■ TEXT BLOCK:
┏━━

The Government's proposed amendments to the Norwegian Mental Health Care Act aim to strengthen the security measures relating to a small group of particularly dangerous patients. The proposal introduces new security provisions for the Regional Departments for Forensic and Security Psychiatry and a legal basis for the establishment of a unit with a particularly high level of security.
- The current act implies a too great a risk for escape, hostage-taking and severe violence against patients and staff in the health institutions where particular dangerous patients stay. There is no distinction between different levels of security. The Government wishes to correct these shortcomings.
- The proposal applies only to the level of security. It does not change the law in terms of whether or how long a convicted person should undergo compulsory mental health care, says the Minister of Health and Care Services, Mrs. Anne-Grete Strøm-Erichsen.
The current regulations do not provide sufficient access to examine whether exceptionally dangerous patients bring dangerous objects such as knives, razor blades and firearms into the regional security departments. The institutions are not allowed to check if visitors bring with them dangerous objects and may not require criminal records of personnel. These shortcomings of the current regulations has been pointed out by the specialist community prior to 22 July.

┗━━

■ DATA EXTRACT:

┏━━

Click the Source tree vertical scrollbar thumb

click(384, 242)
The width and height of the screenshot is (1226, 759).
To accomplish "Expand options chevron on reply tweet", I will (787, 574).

┗━━

■ PROBLEM TO WORK ON:
Continue the text on the proposed security amendments to the Norwegian Mental Health Care Act, starting after its last sentence.

■ RESULT OF THE TASK:
The bill extends the right to carry out security measures in regional security departments. The proposal allows extended powers to search patients, to control and limit the patients' communication with the outside world, to search guests and to conduct background checks of people working at Regional Departments for Forensic and Security Psychiatry.
The Government also proposes a new legal basis for establishing a unit with an especially high level of security with special safety regulations. The unit shall be subject to the instructions of one of the regional security departments and must meet the requirements of health institutions. The proposal allows for a location within the walls of a prison, but a decision has not been made whether and where such a unit may be located.
- The case against the terror suspect of July 22, currently in preparation before the courts, has highlighted the need for this type of legislation. An eventual conviction to compulsory mental health care must be carried out in a specialist health institution and the transfer must take place "immediately" after the final sentence. The Parliament should be given the opportunity to adopt the necessary legislation before summer, so that security can be put in place as quickly as possible.
- I recognize the disadvantages of a short consultation period. However, I still believe that the security concerns and the population's need of feeling safe must take priority, says the Minister of Health and Care Services, Mrs. Anne-Grete Strøm-Erichsen.
As a further contribution to strengthen the security, we will establish a national coordination unit charged with keeping track of those who are sentenced to compulsory psychiatric care. The proposed provisions will, among other things, regulate the coordination unit's access to store information about the defendants.